What you should do. Return the data below exactly, but only from the line containing "Recherche (323, 347)" through the line containing "Milan (641, 1722)", with both of those lines included.

Pixel coordinate grounding data.
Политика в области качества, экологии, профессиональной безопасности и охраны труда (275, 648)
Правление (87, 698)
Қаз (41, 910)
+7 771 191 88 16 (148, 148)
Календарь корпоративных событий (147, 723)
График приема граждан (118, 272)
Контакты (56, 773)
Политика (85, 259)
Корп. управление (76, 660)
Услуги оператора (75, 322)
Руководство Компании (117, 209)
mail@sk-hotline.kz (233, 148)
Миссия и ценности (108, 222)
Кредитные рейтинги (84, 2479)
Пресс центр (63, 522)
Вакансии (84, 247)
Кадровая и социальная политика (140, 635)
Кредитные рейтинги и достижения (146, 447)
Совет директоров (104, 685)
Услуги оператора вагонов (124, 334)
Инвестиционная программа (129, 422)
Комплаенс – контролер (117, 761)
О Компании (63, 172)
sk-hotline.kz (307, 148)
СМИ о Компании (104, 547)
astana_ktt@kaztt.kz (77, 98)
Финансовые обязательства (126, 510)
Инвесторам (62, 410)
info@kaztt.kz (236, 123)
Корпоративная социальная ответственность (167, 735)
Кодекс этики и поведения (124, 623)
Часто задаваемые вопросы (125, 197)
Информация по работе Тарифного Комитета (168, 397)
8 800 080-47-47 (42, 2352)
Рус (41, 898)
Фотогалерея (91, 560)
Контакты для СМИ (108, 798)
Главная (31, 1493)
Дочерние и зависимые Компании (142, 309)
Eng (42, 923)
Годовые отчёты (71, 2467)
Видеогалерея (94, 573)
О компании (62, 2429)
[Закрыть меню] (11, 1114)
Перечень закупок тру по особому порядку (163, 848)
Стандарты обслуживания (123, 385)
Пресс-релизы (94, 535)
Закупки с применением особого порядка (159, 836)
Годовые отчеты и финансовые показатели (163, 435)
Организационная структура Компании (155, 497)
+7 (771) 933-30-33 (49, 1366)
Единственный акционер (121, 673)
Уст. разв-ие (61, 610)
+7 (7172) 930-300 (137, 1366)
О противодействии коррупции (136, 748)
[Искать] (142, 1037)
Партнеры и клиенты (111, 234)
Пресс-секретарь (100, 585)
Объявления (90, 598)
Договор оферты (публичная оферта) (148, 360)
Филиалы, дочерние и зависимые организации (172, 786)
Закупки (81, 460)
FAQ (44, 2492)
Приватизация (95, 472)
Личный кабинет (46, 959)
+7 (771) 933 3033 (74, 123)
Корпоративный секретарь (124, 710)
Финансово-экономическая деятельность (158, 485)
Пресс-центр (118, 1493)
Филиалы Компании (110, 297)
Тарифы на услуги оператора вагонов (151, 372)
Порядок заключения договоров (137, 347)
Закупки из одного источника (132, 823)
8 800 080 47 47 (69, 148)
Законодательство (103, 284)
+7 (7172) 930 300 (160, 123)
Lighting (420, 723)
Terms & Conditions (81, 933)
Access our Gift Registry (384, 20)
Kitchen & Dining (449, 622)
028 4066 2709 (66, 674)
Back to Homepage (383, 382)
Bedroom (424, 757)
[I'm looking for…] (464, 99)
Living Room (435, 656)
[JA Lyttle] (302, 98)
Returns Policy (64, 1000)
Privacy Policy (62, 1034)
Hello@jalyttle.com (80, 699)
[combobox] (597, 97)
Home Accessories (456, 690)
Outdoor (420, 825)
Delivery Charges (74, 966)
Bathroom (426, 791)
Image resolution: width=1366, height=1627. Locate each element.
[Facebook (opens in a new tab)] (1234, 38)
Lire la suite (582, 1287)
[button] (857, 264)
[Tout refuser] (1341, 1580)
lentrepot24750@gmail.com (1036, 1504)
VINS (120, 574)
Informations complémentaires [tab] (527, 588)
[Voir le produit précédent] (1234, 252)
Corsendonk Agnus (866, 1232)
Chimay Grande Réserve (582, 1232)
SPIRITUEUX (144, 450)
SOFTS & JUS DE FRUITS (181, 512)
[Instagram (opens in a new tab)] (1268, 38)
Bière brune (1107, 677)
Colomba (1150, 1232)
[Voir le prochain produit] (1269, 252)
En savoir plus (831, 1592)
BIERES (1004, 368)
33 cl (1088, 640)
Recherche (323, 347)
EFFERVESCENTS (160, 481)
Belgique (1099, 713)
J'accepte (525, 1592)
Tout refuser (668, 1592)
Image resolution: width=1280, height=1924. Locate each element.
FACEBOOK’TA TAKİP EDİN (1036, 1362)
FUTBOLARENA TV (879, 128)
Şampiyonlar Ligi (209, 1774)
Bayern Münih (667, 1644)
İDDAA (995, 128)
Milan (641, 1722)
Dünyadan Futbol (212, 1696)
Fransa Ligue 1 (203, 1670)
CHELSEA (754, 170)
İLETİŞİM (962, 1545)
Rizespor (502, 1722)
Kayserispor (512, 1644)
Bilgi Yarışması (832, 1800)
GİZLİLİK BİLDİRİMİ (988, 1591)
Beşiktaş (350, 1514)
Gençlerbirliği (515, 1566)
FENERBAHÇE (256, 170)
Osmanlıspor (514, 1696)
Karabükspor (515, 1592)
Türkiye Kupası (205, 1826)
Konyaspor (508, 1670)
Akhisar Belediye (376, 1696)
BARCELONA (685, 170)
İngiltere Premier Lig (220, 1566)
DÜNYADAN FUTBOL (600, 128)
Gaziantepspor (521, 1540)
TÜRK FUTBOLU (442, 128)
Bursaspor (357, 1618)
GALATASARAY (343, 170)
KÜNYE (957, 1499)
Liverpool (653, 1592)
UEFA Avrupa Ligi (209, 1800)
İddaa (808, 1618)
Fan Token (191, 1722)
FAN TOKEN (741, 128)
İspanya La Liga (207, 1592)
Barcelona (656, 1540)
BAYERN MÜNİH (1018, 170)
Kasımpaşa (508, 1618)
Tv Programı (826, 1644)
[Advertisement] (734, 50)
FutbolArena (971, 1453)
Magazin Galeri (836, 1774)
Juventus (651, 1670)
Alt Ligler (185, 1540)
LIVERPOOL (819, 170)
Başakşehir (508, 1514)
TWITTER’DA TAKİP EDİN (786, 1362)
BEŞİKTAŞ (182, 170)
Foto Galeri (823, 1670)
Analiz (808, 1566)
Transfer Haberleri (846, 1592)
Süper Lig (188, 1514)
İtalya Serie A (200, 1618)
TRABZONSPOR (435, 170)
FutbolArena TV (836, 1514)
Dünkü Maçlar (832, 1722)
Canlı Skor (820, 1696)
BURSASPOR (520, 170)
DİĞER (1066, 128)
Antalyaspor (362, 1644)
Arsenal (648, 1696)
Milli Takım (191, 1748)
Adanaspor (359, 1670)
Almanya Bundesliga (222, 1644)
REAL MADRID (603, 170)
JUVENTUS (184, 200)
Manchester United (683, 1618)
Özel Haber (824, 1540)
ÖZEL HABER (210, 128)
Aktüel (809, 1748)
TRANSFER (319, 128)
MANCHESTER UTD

Exercise answer.
Recherche (323, 347)
EFFERVESCENTS (160, 481)
Belgique (1099, 713)
J'accepte (525, 1592)
Tout refuser (668, 1592)
Image resolution: width=1280, height=1924. Locate each element.
FACEBOOK’TA TAKİP EDİN (1036, 1362)
FUTBOLARENA TV (879, 128)
Şampiyonlar Ligi (209, 1774)
Bayern Münih (667, 1644)
İDDAA (995, 128)
Milan (641, 1722)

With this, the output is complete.